The bacterial AlkB protein, which is the most well-studied enzyme of the group, and its human homologue hABH3 have a preference for repairing RNA in vitro. Supporting a role for these enzymes in RNA repair in cells, both were shown to reactivate alkylated MS2 RNA phage in vivo [10]. In addition, the function of alkylated tRNA molecules is restored upon incubation with these enzymes [43]. It is worth noting that the real RNA targets for AlkB/hABH3 under normal conditions are currently unclear; certain species of RNAs are repaired much more efficiently than others. For example, AlkB repairs mRNAs much more efficiently than tRNAs [43]. We note that others in the field have argued that the RNA repair function of these enzymes may be irrelevant in vivo, where they associate with DNA-binding proteins, increasing their affinity to damaged DNA and suggesting that they are DNA-repair enzymes instead of RNA ones [119]. These latter arguments, however, cannot explain the observation that numerous single-stranded plant-infecting RNA viruses encode an AlkB homologue that has robust RNA-repair activity in vitro and in vivo [120]. Therefore, direct RNA-repair by an AlkB-like protein is likely to be a common strategy utilized by cells to protect them from alkylation damage. In RNA viruses, this process is likely to be critical for maintenance of genome integrity and stability, which may have been be relevant in early RNA-based organisms.

Concluding remarks

Recently, it has become evident that RNA damage occurs both through modification by exogenous agents as well as from byproducts of physiological processes. The effects of damage on RNA function have been observed in a number of settings, with a reduction in translational efficiency and potential for miscoding being a common outcome. Furthermore, the presence of accumulated oxidized RNA in degenerative diseases provides correlative evidence that these damages could be either a precursor to disease or an effect of disruption of cellular processes. It will be important to determine the details of how these effects may relate to RNA damage and aberrant protein synthesis. The cell has several mechanisms to rid itself of non-functional RNAs, and it appears likely that at least some of these may have evolved in response to a need to deal with RNA damage. Most of these surveillance mechanisms involve RNA degradation but, in the case of alkylative damage, repair may be an option as well. It will be interesting to see whether other types of damage elicit additional uncharacterized responses and what other factors may be involved.

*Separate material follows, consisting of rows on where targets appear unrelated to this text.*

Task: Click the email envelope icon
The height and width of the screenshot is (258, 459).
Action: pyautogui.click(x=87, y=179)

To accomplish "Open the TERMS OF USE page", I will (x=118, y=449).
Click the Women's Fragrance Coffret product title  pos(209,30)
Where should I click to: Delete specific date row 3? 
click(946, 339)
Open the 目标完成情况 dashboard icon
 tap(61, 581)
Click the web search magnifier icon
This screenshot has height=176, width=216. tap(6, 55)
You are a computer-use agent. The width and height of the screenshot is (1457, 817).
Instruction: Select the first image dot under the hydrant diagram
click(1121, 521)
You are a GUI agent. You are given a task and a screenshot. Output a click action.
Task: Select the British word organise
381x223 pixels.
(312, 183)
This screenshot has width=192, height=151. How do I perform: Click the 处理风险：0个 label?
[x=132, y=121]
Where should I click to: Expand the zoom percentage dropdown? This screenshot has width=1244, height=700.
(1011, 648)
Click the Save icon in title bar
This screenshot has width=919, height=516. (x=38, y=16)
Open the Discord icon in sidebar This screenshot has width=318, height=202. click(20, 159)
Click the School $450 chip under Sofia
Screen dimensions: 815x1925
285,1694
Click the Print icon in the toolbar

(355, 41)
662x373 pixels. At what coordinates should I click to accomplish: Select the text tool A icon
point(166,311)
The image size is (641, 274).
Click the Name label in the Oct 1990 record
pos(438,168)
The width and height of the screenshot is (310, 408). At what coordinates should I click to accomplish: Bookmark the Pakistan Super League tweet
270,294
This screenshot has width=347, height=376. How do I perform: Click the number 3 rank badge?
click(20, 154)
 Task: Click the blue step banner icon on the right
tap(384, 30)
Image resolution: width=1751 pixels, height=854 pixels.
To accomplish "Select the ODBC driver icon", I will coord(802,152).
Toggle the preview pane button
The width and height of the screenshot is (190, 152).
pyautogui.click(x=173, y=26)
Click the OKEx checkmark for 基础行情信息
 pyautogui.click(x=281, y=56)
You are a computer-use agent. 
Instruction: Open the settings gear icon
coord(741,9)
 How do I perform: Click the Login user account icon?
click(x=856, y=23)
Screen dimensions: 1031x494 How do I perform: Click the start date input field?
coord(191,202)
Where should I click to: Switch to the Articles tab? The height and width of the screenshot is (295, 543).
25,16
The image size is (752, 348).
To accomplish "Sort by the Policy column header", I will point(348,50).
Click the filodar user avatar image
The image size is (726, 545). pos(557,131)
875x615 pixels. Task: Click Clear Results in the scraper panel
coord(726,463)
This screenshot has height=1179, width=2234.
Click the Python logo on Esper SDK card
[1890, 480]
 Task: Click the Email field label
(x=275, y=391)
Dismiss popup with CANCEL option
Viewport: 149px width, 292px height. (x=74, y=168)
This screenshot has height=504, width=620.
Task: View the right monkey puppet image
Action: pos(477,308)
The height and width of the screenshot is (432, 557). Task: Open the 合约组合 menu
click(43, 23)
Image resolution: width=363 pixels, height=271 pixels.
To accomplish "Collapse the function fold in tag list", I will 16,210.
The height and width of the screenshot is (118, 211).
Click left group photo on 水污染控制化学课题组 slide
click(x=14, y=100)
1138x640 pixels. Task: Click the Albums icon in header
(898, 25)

The fields of RNA repair and quality control are relatively new, and we are only just starting to learn about the details of these pathways and their role in maintaining cellular homeostasis. For instance, it is currently not understood how the cell chooses which process to use to deal with certain adducts. Furthermore, little is known about how the ribosome-associated quality control machinery distinguishes between defective RNA molecules or programmed pausing that is used to control gene expression. The observation that certain AlkB homologues have unique substrate specificity for certain RNA species also begs the question of how the proteins recognize their RNA substrates. For example, analogous to transcription-coupled repair during DNA replication, are some of these factors ribosome associated and use the translation machinery to scan the mRNA pool? In addition to oxidative demethylation, are there are other mechanisms in place that are utilized to repair RNA? Finally, similar to cellular responses that are tightly coupled to DNA damage, it is feasible that cells have built in sensors, yet to be discovered, that are in place to detect environmental insults through RNA damage. Such a response system, for example, might be triggered by elevated ribosome stalling. This is likely to be an unappreciated pathway that is relevant to many of the chemotherapeutic agents that are designed to damage DNA but clearly have a profound effect on the integrity of RNA.